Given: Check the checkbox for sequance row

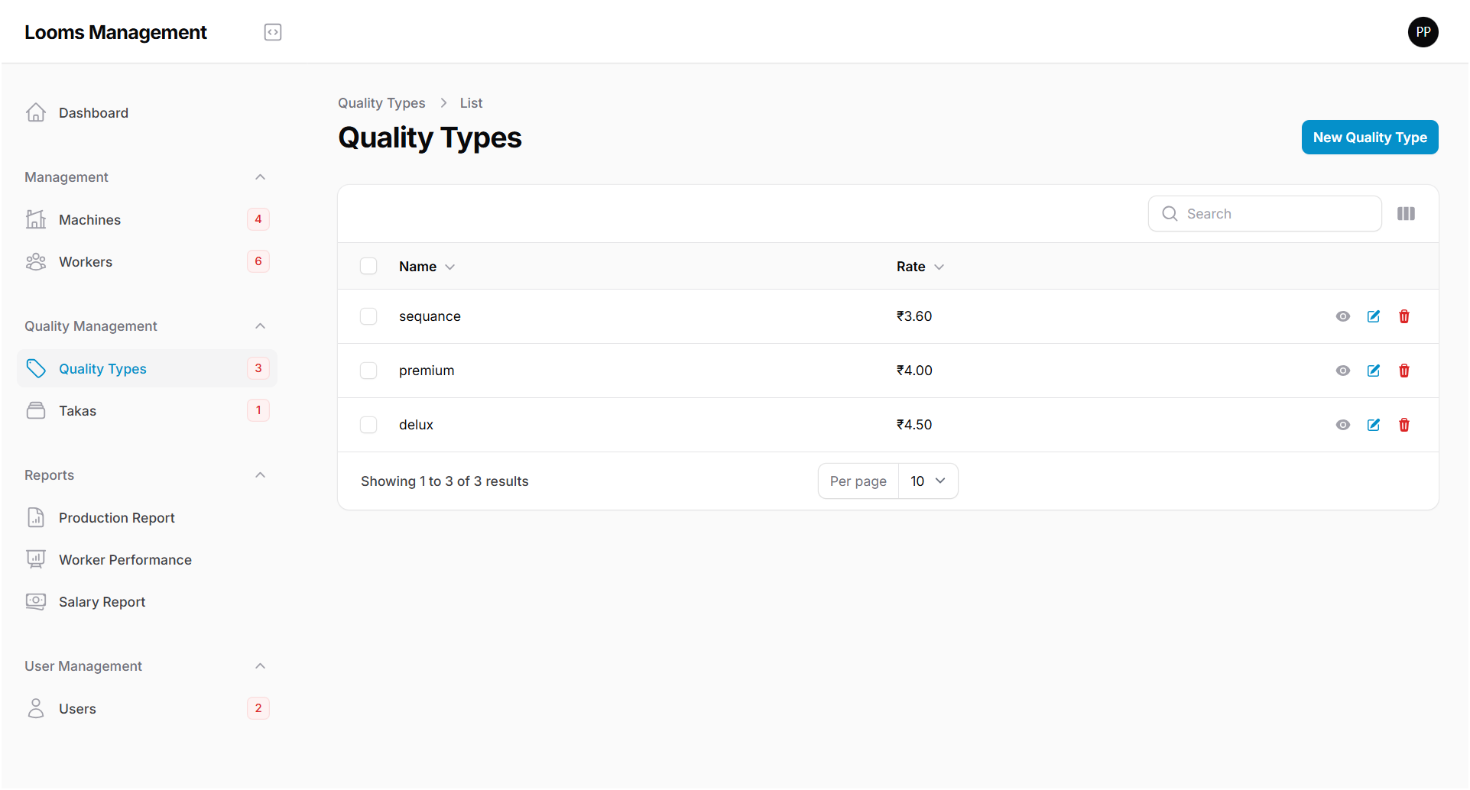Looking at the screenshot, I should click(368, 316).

==

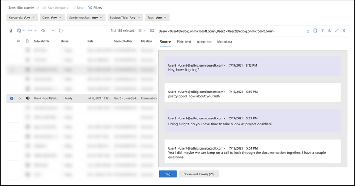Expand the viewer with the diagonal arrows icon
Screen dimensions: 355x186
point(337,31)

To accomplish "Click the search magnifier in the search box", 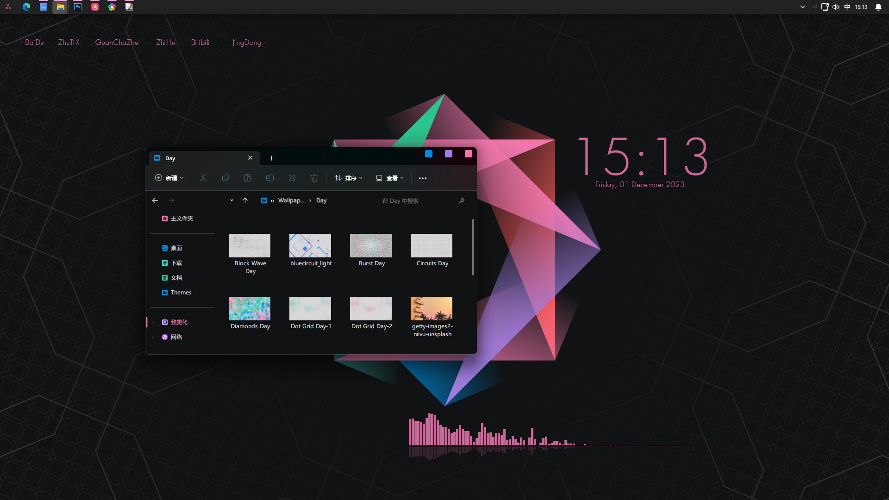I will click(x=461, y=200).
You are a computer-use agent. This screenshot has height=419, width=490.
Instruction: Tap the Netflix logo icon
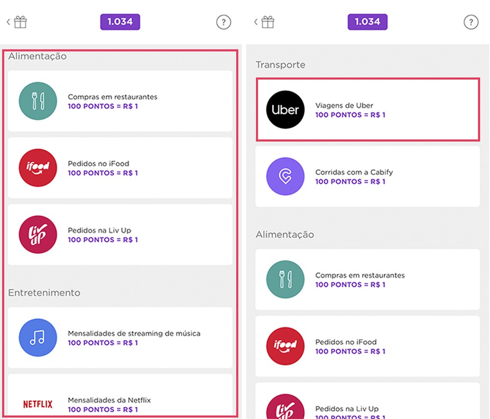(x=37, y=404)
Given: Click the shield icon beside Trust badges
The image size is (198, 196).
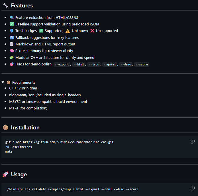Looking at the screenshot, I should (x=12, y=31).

-- Task details --
Write out the lines of the listing, starting at the line that contains "You are a computer-use" and ending after the line that contains "Looking at the screenshot, I should (x=12, y=31).". Reproduce them exactly, and leave out the pictures.

-- Answer in full --
You are a computer-use agent. This screenshot has height=419, width=490.
Instruction: Tap the Netflix logo icon
(x=37, y=404)
Given: Click the shield icon beside Trust badges
The image size is (198, 196).
Looking at the screenshot, I should (x=12, y=31).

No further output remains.